Welcome to our monthly newsletter, with a summary of the latest news and developments in UK employment law.

Case law updates

Compensation – uplifts: The Employment Appeal Tribunal (EAT) has upheld a tribunal’s decision to award the maximum 25 per cent uplift on compensation, including on the awards for injury to feelings and aggravated damages, following an employer’s failure to follow the Acas Code on Discipline and Grievance (Acas Code), dismissing an appeal that the uplift was erroneous, included double-counting, and was disproportionate. Of course, not all breaches of the Acas Code will warrant the maximum, or any, uplift, and disproportionate amounts can be scaled down, but this case (which involved the dismissal of two pregnant employees in circumstances where there was found to have been a spurious TUPE transfer and a vindictive and sham disciplinary process) acts as a reminder of the tribunal’s wide discretionary powers to increase compensation where it is just and equitable to do so. The EAT also provided guidance on how tribunals approach the issue of an uplift for breach of the Acas Code: (1) Is the case such as to make it just and equitable to award any Acas uplift? (2) If so, what does the tribunal consider a just and equitable percentage, not exceeding although possibly equalling, 25 per cent? (3) Does the uplift overlap, or potentially overlap, with other general awards, such as injury to feelings and, if so, what is the appropriate adjustment, if any, to the percentage of those awards in order to avoid double-counting? and (4) Applying a ‘final sense-check’, is the sum of money represented by the application of the percentage uplift arrived at disproportionate in absolute terms and, if so, what further adjustment needs to be made? (Slade Baronet & anor v. Biggs & others)

Disciplinary procedure: In a recent Court of Appeal judgment, it was suggested that it is implied into every employment contract that a disciplinary process be carried out fairly, and that this is a separate implied term to mutual trust and confidence between employer and employee. Although the comment was made obiter (meaning it was the judge’s general comment or observation rather than an issue for determination) and so not binding, it is a point which may now be argued substantively, and employers should ensure that disciplinary procedures are carried out fairly and reasonably to avoid arguments of breach of contract. (Burn v. Alder Hey Children’s NHS Foundation Trust)

Employment status: The EAT has upheld a decision that, on the facts, a director and 40 per cent shareholder was neither an employee nor a worker of the business despite being in receipt of a salary. While the EAT was clear that working director-shareholders could be classed as employees or workers, the usual tests on status apply. (Rainford v. Dorset Acquatics)
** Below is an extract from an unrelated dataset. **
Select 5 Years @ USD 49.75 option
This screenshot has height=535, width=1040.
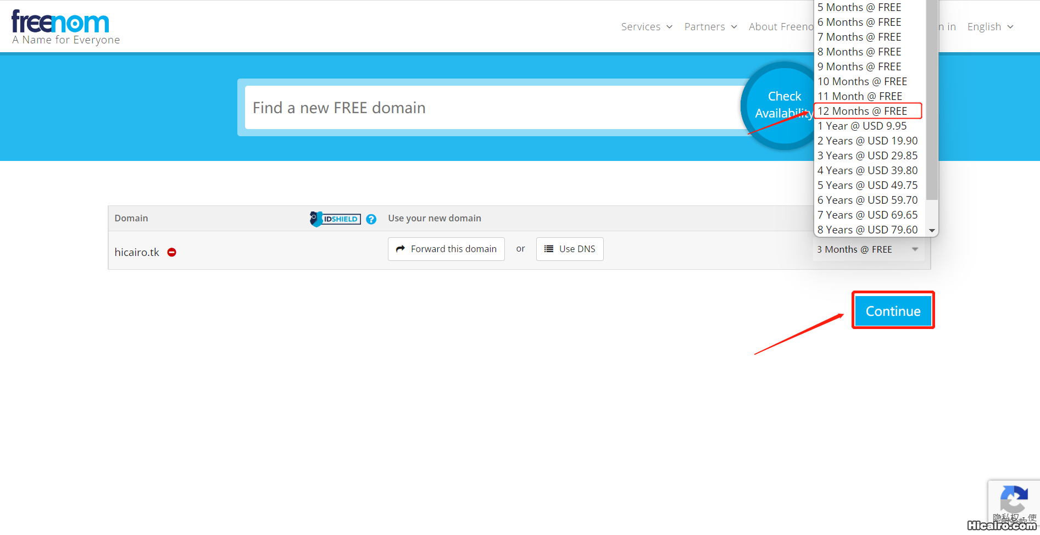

Equal pay: At a preliminary hearing, the tribunal has concluded that retail workers at two supermarkets, Morrisons and Safeway, could compare themselves to logistics staff in regional distribution centres for equal pay purposes. It is yet to be determined whether the respective roles are considered to be ‘work of equal value’.

Flexible working: Under the statutory flexible working procedure, all requests must be dealt with (including any appeals) within three months unless it is mutually agreed that the decision period be extended. Overturning a tribunal judgment, the EAT has held that merely agreeing to attend an appeal hearing after the three-month deadline does not necessarily imply that the decision period has been extended; there must be clear agreement to the extension. A failure to follow the prescribed timescales can lead to an award of compensation of up to eight weeks’ pay (a week’s pay being capped at the statutory amount in place at the time), meaning that employers should get explicit consent to an extension of time if it is needed, although it is good practice for requests to be dealt with promptly. (Walsh v. Network Rail Infrastructure)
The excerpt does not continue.